Youth accused in fatal school stabbing seeks dismissal of charges
CAMBRIDGE, Mass. -- A lawyer for a teenager accused of stabbing a classmate to death in a high school bathroom asked a judge to throw out the murder charge Thursday, arguing prosecutors improperly told the grand jury that it should not consider the student's mental disabilities.
John Odgren, who has a form of autism known as Asperger's Syndrome, was indicted by a grand jury on a first-degree murder charge in the Jan. 19, 2007, fatal stabbing of 15-year-old James Alenson at Lincoln-Sudbury High School.
Odgren's lawyer, Jonathan Shapiro, said Thursday that Assistant District Attorney Daniel Bennett presented evidence of Odgren's mental health diagnoses to the grand jury, but in response to questions from jurors told them they should not consider Odgren's past diagnoses or his status as a special needs student when deciding what charges, if any, Odgren should face.
Shapiro said he believed the grand jury might have indicted Odgren on a lesser charge -- either second-degree murder or manslaughter -- if it had been given more information about Asperger's Syndrome and its potential impact on Odgren's ability to plan a murder.
Under state law, one definition of first-degree murder includes deliberate premeditation, or planning, while second-degree murder and manslaughter lack premeditation.
"Aspects of Asperger's Syndrome interfere with executive function -- the ability to plan, the ability to premeditate," Shapiro said.
Bennett said he told the grand jury not to consider Odgren's disabilities or his past episodes of violence in an effort to be fair to the 17-year-old.
"We presented the evidence to the grand jury in an effort to protect the defendant from unfair prejudice," Bennett said.
Judge Isaac Borenstein did not immediately issue a ruling on the defense request.
Odgren, then 16, is accused of pouncing on Alenson in a boys' bathroom, stabbing him five times with an 11-inch knife and slashing his throat. Prosecutors said Odgren had never met Alenson before the attack and picked him at random.
The killing stunned the residents of Sudbury, an affluent suburb located about 17 miles west of Boston.
Prosecutors have said Odgren planned the killing, bringing a knife to school with him and staking out two school bathrooms looking for a victim.
In court documents, prosecutors have said Odgren kneeled beside the dying Alenson and checked his pulse.
"I did it. I just snapped. I don't know why," Odgren allegedly told a teacher who ran to the scene.
A police report also said Odgren told officers "I don't want him to die."
Odgren, of Princeton, was enrolled in a special education program at the high school. In addition to Asperger's, Odgren had previously been diagnosed with a hyperactivity disorder.

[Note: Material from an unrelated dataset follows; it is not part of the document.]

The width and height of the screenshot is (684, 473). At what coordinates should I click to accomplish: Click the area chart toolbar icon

Bennett said the grand jury was given thousands of pages of Odgren's school records, which contained the Asperger's diagnosis, and heard testimony about Asperger's from the school psychologist.

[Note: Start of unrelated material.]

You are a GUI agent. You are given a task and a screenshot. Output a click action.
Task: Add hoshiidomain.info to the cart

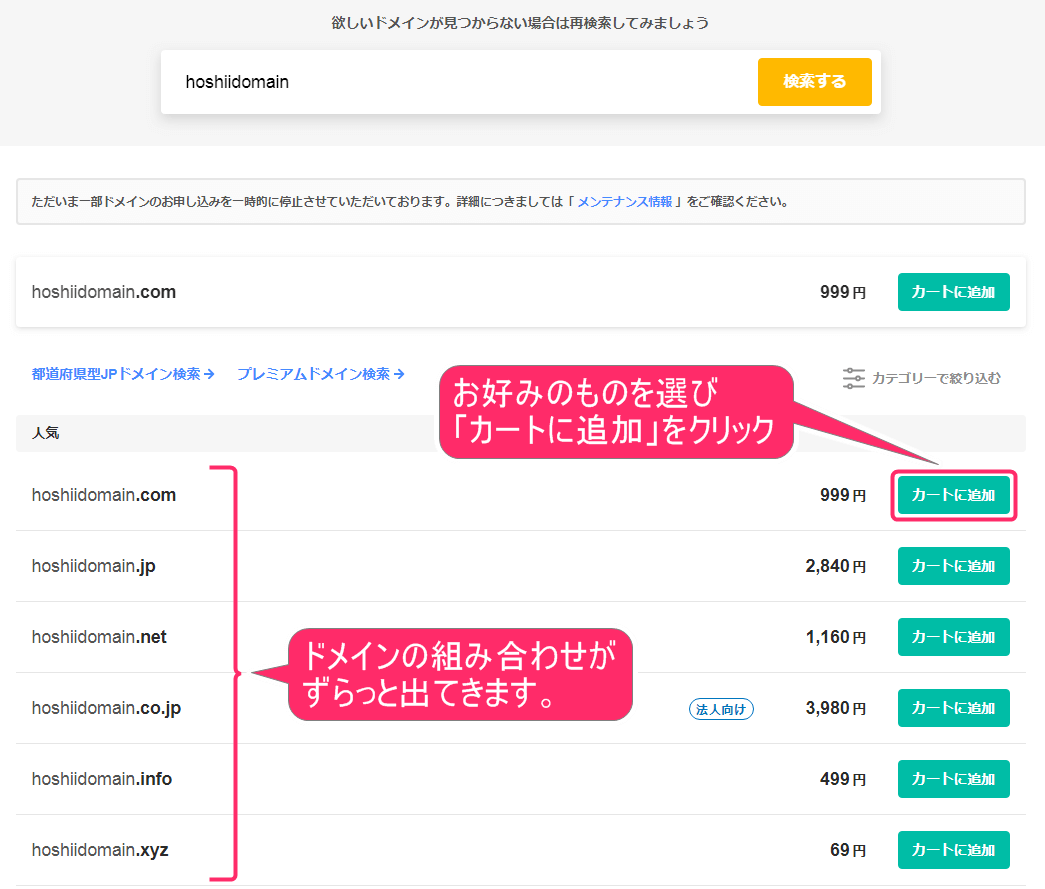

"There's no evidence that had they been presented with further psychological testimony on Asperger's that any different finding would have been made," Bennett said.
But Shapiro said Bennett effectively cut off the grand jury's questions by telling them they should not consider Odgren's prior diagnoses.
Bennett said Odgren had a history of threatening other students at Lincoln-Sudbury and at other schools he attended. Among the behavior cited by prosecutors include separate incidents when Odgren brought a toy gun and a small folding knife to school and chased a student with a shard of glass.
Shapiro, however, portrayed Odgren as a victim of bullying by other students.
"None of the prior incidents were anything more than very, very minor disputes, mainly because he was bullied unmercifully," Shapiro said.
Odgren's trial is scheduled to begin on Sept. 15.